Landing page and IA evolution

Eighty percent of all developer site traffic concentrated on the Accept Payments and Checkout area. Which made the landing page and top-level navigation the highest-stakes decisions on the surface. Early iterations tested a product-area hierarchy that mapped PayPal's internal org structure; tree testing showed it failed users trying to locate integration paths by task rather than by product name. The final IA uses a use-case-driven hierarchy, validated across 10+ iterations. The landing page followed: 13 documented states from the original unbranded portal to a PayPal 2.0-aligned final, each tested against the developer journey artifact.

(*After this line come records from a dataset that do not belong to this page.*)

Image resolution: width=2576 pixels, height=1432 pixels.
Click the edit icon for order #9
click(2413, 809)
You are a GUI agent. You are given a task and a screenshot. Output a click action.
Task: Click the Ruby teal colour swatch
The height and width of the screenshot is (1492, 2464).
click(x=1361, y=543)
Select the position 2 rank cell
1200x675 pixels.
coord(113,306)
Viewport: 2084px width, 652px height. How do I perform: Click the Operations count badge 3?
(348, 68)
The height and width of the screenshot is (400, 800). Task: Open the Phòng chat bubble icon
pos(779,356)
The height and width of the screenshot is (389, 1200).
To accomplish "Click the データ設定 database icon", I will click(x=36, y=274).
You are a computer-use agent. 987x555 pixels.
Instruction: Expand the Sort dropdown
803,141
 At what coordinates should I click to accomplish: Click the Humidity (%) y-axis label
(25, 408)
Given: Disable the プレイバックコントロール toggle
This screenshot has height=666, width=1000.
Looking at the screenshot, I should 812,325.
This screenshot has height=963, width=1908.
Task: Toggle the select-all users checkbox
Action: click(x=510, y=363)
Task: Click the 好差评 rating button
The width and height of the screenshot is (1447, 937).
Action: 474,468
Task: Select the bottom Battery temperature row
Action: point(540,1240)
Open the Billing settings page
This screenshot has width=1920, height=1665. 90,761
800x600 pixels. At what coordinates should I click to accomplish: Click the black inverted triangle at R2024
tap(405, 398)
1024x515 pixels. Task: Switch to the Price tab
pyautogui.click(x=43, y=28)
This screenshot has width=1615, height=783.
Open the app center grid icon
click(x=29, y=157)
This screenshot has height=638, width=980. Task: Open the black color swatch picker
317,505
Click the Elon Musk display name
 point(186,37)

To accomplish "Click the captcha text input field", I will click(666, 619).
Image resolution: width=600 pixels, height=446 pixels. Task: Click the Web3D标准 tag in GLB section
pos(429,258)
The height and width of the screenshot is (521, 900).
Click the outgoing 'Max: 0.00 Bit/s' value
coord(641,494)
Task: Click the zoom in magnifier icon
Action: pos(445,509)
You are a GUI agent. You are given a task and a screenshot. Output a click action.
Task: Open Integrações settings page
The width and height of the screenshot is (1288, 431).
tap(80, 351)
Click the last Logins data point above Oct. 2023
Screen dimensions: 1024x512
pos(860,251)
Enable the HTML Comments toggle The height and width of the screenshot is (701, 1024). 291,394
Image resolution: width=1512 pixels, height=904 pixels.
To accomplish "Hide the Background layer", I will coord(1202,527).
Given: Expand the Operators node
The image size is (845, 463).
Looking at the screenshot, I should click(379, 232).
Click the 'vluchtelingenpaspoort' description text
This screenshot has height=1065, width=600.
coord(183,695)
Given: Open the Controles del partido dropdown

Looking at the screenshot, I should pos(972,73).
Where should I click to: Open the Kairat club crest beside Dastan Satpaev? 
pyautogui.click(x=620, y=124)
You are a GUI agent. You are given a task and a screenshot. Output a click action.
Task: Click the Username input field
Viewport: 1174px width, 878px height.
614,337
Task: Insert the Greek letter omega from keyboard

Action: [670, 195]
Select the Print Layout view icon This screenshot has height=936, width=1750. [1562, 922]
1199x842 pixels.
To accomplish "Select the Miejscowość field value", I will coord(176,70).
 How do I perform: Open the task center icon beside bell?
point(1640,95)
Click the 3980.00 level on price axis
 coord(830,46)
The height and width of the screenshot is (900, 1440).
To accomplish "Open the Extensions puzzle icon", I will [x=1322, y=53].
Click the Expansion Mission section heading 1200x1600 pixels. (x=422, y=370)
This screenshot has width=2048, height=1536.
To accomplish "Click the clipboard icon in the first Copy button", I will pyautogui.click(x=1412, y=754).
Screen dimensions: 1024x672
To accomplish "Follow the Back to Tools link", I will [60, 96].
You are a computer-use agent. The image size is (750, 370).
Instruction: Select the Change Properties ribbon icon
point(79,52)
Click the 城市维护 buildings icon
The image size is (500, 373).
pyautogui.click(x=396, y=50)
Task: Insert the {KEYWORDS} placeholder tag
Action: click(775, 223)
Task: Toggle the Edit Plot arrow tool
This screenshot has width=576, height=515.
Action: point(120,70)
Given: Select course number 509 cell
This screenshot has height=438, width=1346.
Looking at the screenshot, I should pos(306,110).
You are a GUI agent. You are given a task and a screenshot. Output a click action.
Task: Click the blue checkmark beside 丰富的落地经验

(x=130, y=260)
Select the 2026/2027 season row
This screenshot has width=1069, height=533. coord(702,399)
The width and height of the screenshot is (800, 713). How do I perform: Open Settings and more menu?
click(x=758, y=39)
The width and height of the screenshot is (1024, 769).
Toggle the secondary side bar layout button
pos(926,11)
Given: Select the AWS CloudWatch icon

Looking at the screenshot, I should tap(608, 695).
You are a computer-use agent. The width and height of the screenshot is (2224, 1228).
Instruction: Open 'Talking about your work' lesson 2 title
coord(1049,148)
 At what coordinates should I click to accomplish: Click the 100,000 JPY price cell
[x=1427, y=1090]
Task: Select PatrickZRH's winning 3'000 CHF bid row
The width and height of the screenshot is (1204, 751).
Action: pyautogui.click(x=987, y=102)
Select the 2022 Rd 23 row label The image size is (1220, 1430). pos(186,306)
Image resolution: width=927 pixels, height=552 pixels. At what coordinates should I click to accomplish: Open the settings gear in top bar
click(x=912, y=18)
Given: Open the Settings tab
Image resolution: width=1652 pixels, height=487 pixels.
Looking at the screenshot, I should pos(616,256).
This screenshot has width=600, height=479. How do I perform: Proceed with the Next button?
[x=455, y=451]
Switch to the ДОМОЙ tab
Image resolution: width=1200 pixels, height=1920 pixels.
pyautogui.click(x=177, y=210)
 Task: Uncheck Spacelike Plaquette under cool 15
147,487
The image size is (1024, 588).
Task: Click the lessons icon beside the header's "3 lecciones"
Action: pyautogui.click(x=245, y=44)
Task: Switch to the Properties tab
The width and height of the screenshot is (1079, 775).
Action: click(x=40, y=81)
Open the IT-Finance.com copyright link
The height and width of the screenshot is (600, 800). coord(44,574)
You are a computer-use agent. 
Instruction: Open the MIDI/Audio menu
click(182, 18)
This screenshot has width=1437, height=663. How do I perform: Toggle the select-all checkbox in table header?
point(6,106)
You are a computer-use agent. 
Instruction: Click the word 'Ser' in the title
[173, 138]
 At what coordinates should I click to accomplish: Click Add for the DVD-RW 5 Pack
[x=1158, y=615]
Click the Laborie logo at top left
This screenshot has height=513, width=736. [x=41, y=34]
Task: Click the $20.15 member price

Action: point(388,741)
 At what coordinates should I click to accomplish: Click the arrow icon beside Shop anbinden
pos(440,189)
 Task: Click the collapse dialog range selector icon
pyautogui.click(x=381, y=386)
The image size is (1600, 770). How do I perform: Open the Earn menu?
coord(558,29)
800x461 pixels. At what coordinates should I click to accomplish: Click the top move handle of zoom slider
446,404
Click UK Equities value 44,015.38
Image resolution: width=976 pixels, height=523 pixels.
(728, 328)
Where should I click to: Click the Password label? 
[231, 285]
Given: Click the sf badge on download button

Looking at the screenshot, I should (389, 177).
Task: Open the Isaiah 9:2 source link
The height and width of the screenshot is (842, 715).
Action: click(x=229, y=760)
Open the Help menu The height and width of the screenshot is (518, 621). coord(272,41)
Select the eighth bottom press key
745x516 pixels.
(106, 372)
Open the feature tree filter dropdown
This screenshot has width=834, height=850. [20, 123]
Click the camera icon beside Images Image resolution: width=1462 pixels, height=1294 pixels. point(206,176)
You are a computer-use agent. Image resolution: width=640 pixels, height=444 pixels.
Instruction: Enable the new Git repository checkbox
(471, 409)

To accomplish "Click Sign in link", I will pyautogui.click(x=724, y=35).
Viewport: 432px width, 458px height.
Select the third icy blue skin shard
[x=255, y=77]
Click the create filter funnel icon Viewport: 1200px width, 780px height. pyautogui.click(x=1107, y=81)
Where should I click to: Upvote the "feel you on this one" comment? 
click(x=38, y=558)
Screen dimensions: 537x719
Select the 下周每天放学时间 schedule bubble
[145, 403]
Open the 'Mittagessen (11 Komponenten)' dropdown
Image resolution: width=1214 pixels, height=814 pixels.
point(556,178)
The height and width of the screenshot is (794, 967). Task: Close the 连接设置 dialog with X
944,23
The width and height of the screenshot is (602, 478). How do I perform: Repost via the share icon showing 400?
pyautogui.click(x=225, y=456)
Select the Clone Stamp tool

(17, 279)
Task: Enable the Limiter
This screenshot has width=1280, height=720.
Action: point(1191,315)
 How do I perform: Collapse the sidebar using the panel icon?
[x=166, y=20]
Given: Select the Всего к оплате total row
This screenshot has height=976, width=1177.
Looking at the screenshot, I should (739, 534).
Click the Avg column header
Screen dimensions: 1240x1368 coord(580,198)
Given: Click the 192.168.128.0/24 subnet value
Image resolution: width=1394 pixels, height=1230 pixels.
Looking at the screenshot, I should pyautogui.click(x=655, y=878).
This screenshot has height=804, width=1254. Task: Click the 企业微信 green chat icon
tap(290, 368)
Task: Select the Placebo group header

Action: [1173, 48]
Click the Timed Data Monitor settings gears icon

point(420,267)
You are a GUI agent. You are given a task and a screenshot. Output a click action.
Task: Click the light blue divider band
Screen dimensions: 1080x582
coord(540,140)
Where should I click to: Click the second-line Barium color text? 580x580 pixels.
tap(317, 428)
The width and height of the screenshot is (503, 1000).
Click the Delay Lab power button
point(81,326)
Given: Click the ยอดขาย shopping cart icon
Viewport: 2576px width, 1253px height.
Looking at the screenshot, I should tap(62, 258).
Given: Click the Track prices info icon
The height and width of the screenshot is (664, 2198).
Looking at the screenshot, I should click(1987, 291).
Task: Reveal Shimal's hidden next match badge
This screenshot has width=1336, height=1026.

Navigation testing at depth

Validating the new IA required building and testing the models, not just proposing them. Wireframe prototypes were built for each major navigation hypothesis and put through tree tests with internal and external developer cohorts. Over 22 navigation variations were explored before the use-case hierarchy cleared testing. The rejected models fell into two categories: org-mapped structures that required prior knowledge of PayPal's product portfolio, and flat taxonomies that conflated integration guidance with reference documentation.

01 / 12

Documentation systems and sandbox

01 / 12

Custom type ramp for docs scale

The PayPal design system didn't cover documentation density at scale. 1,700+ pages of technical content that needed to be readable, hierarchically clear, and on-brand without the consumer design system team owning the surface. An initial proposal to map developer docs directly to the consumer type scale was rejected: line length and heading density requirements for technical content created legibility failures at the consumer ramp's proportions. The custom scale was researched, pitched, negotiated, and tested against a representative cross-section of page types before approval for rollout.

Simulator: 24 steps to 9

Standing up a test environment previously required navigating 5 platforms and 24+ screens. The new side-by-side simulator pairs GUI controls with live code under a single URL. Pre-issued sandbox credentials removed the account setup detour entirely, cutting the path to a first successful API call from 24 steps to 9.

Payment Simulator: GUI and live code side-by-side under one URL, reducing onboarding from 24 steps across 5 platforms to 9.

Outcome

Four outcomes, one coherent surface.

88+

page templates designed and tested

10+

navigation IA iterations tested

24 → 9

steps to a working sandbox

1,700+

docs unified under a new IA and design system

Reflection

Time, trust, and findability.

For developers, time is the constraint. They need to assess a product quickly and commit to an integration path without losing hours to navigation. Cohesive style and continuity across PayPal’s landing, docs, search, and sandbox made that first read trustworthy and kept them moving toward the workflow they came for.

Repeated IA redesign and tree testing were aimed at that clock. Each round asked whether someone could reach the right integration decision quickly and accurately, not whether the site merely looked reorganized.